Within the first five minutes of “In Seldon’s Shadow,” the second season premiere of Apple TV+’s high-concept sci-fi colossus “Foundation,” Emperor Cleon XVII (Lee Pace), monarch of the Galactic Empire, is caught in flagrante delicto with his majordomo, Eto Demerzel (Laura Birn), by assassins, and takes a page out of Michael Davis’ “Shoot ‘Em Up” in response: He massacres them in his birthday suit.

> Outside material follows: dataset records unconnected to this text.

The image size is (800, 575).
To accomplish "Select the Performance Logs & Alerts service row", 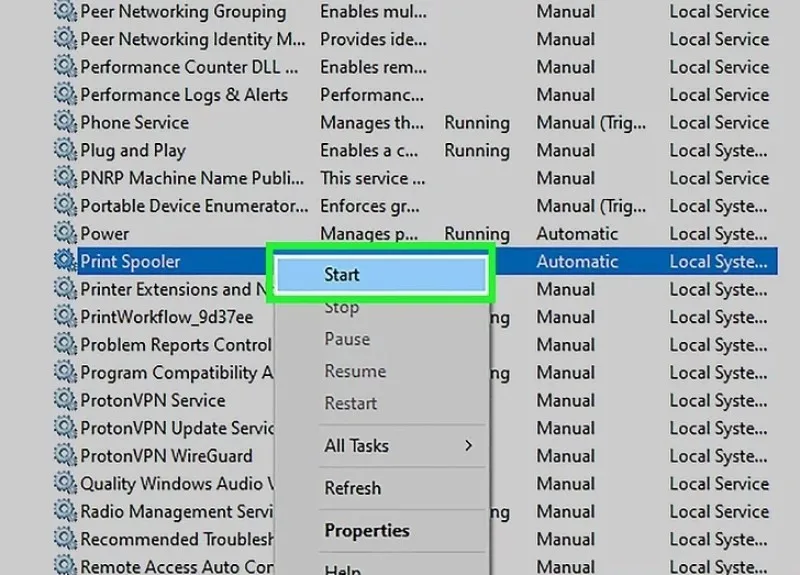I will (414, 94).

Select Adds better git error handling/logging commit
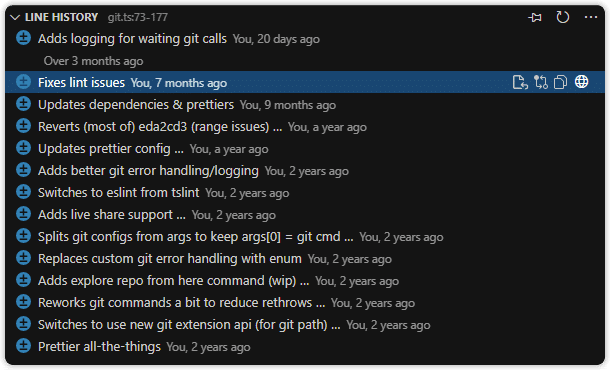[305, 170]
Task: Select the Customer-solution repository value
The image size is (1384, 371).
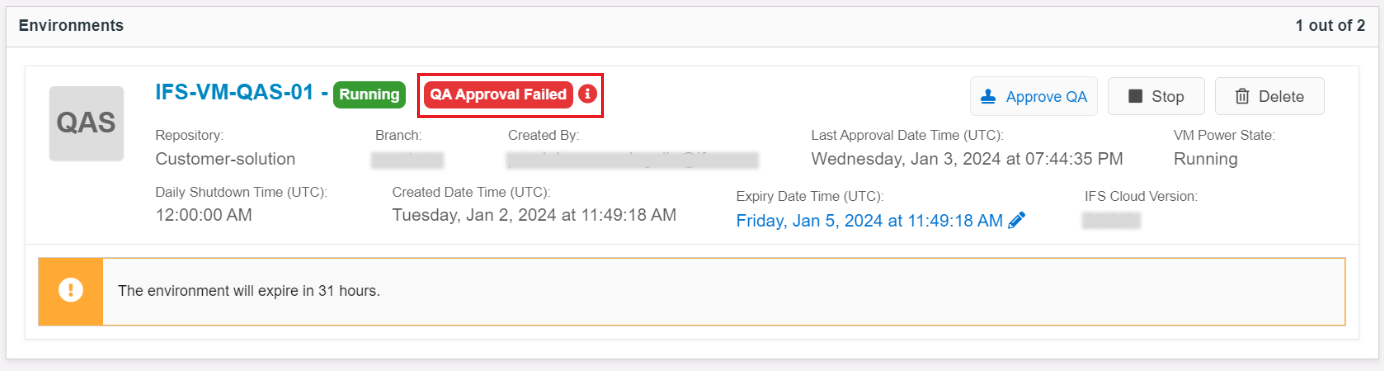Action: point(225,159)
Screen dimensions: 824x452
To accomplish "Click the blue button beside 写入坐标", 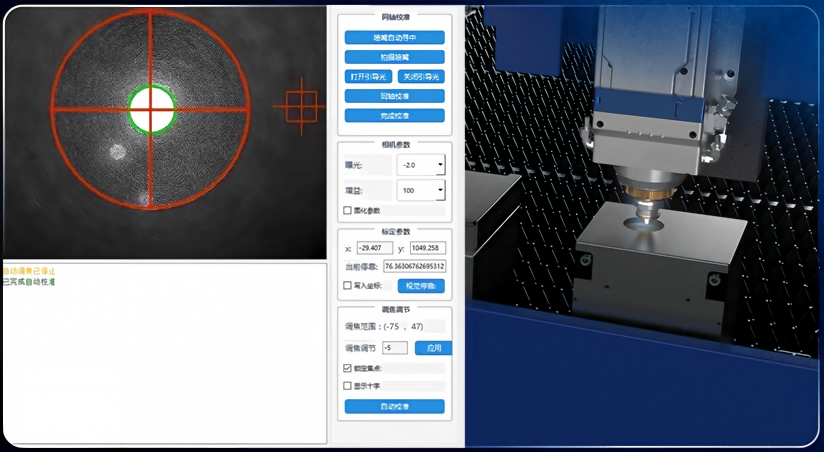I will click(421, 286).
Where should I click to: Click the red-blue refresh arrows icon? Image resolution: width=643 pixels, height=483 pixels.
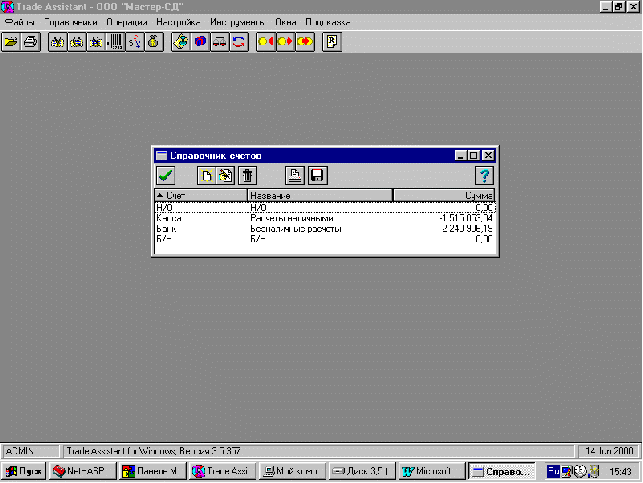(x=239, y=41)
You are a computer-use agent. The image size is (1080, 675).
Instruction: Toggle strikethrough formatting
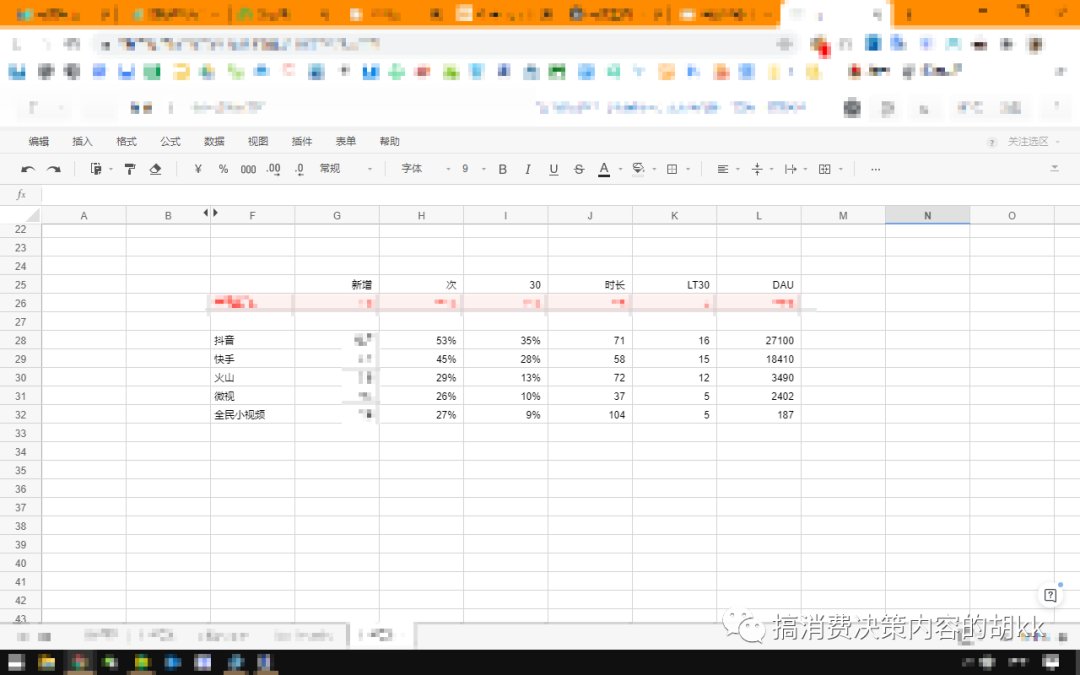tap(578, 169)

READ MORE: Summer 2023 TV Preview: 40 Must-See Shows To Watch
In the best way possible, everything about this sequence is plainly wrong. For one thing, it’s bad footing for an emperor to do the sideways tango with their head of house (especially when their head of house nannied them as a baby); for another, the assassins have skin where they should have eyes, a nice detail right out of Adrian Lyne or Guillermo del Toro’s playbook; for another still, Demerzel suffers a half-decapitation right off the bat, but goes full Kano moments later with a hand-thrust through one assailant’s chest. (She also happens to be a robot.) All the while, Pace pirouettes and pivots and parries his attackers’ strikes. If the show stops well short of going full frontal, the mere suggestion of his protruding Peter bouncing in the breeze colors the choreography with naughty thrills.

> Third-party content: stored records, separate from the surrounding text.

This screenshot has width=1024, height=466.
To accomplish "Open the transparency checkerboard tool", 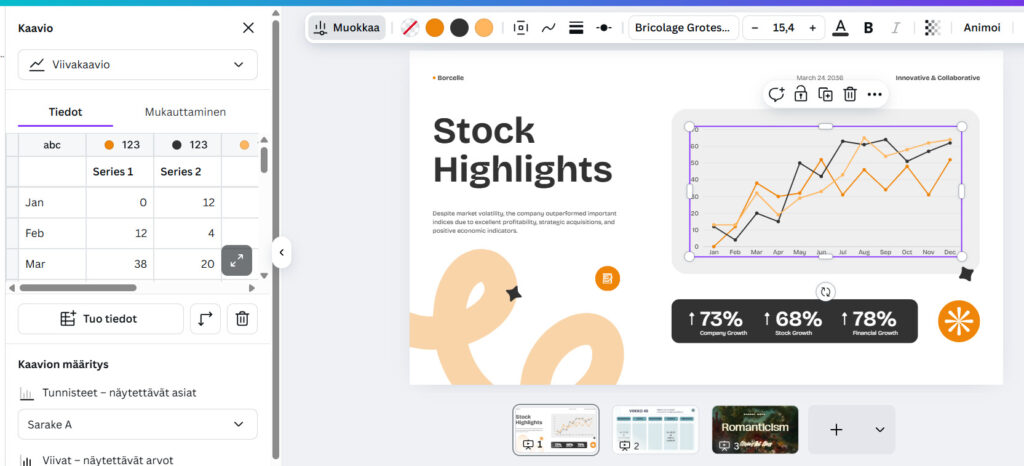I will click(x=932, y=28).
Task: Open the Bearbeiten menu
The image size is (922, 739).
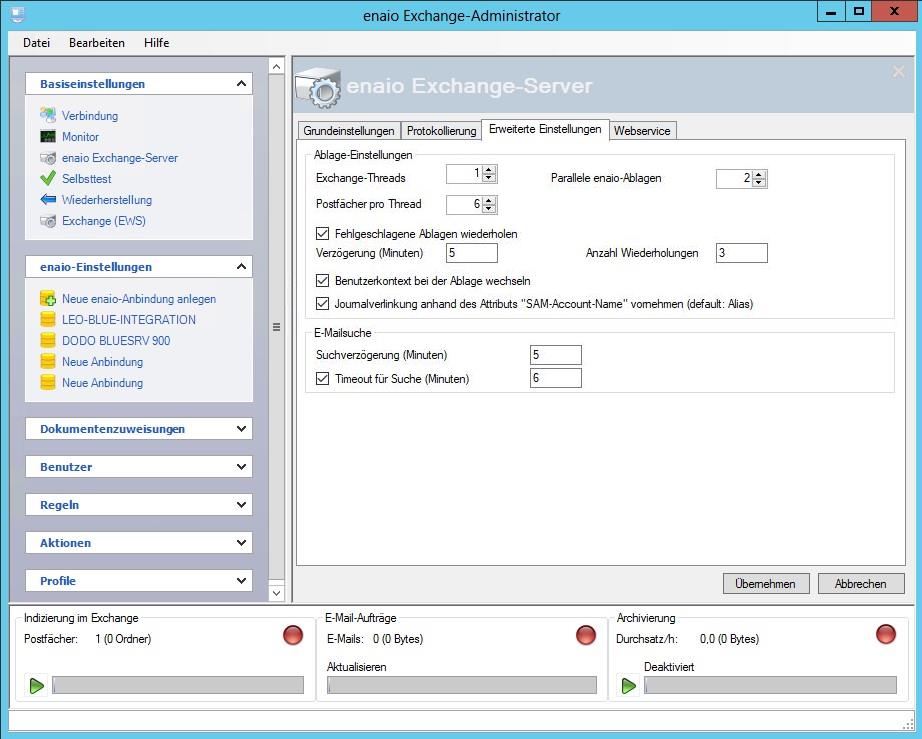Action: pos(97,43)
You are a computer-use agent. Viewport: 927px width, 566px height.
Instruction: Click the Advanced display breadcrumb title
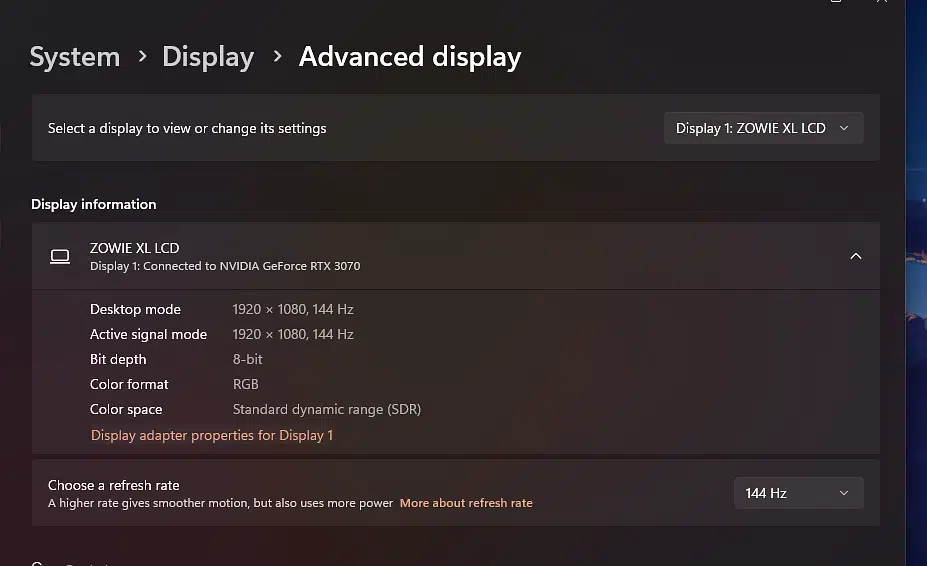tap(409, 57)
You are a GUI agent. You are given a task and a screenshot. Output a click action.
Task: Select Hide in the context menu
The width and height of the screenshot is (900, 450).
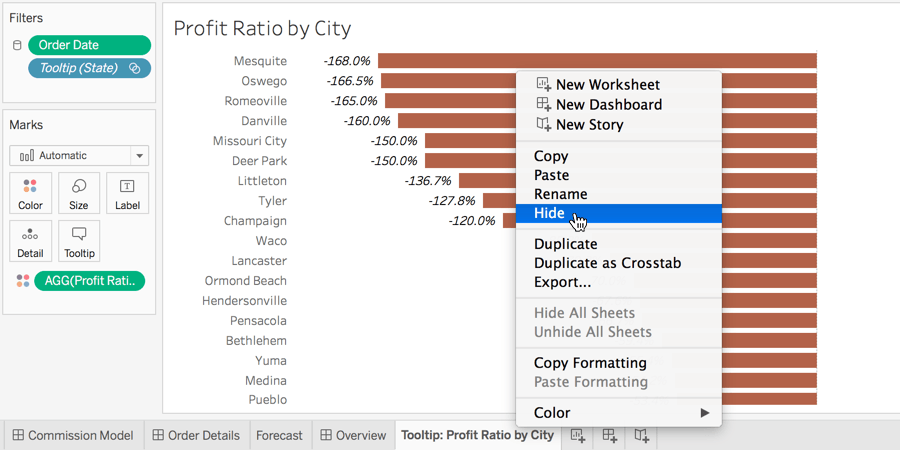click(550, 213)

“Foundation,” of course, isn’t a show in dire need of kink. What held the first season back has nothing to do with bedroom scenes; mainly, the series choked on the just-too-muchery of adapting Isaac Asimov’s same-named gargantua series of books, first published in the 1950s and revisited in the 1980s to 1990s. That’s a ton of text to turn into television, and though television is a suitable medium for Asimov’s work. In this ten-episode season order, each episode clocks in at under an hour a pop denies the narrative adequate breathing room. Structural problems aren’t sexual problems. But “Foundation” performed such an impressive amount of buildup in its premiere season that even a handful of cascading climaxes don’t allow the narrative an appropriate release. So there’s something poetic about creators David S. Goyer and Josh Friedman’s choice to open season 2 with horny energy unbridled by plot concerns.

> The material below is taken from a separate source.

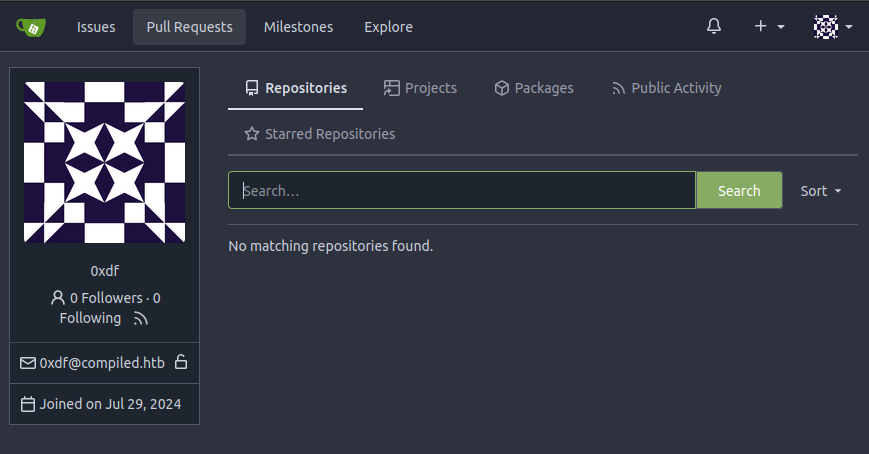Click the Explore navigation link
Image resolution: width=869 pixels, height=454 pixels.
click(x=388, y=27)
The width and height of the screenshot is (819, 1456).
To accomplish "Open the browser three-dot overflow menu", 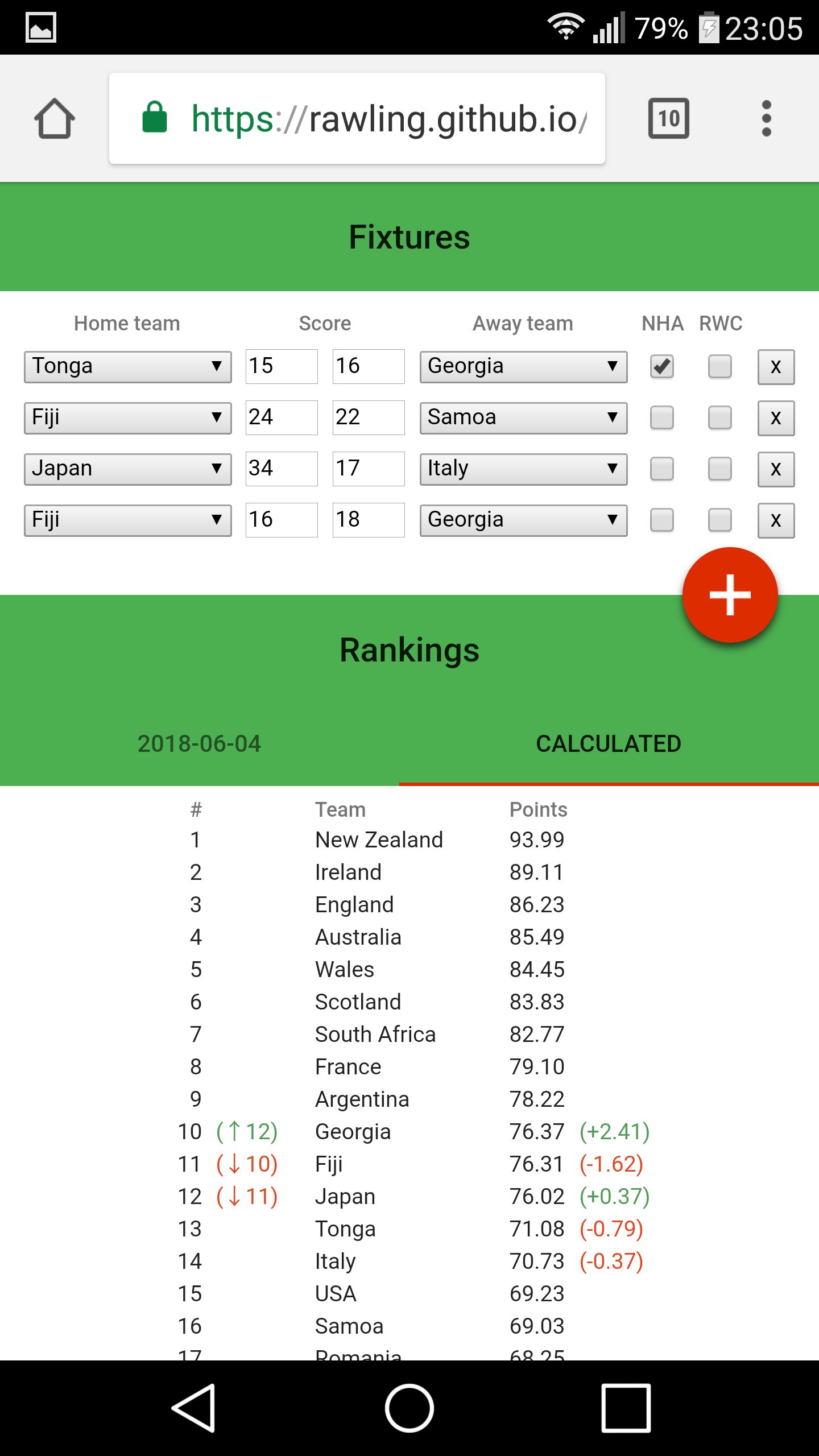I will pyautogui.click(x=766, y=119).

Cleon XVII is beset on all sides by ruling class woes, a steadily shrinking control of his interstellar kingdom in particular. In the century and change following the events of “The Leap,” season 1’s finale, the Empire has lost luster while the Foundation – a long-gestating reboot of human civilization, meticulously planned by dearly departed psychohistorian Hari Seldon (Jared Harris) – gains traction among nations either neglected or impoverished by the Cleonic dynasty. It’s enough to make a clone consider marriage, a first in the Emperor’s line because political marriages tend to produce children, and who needs those running around when there are perfectly good baby Cleons bobbing around in well-secured vats, waiting to be decanted?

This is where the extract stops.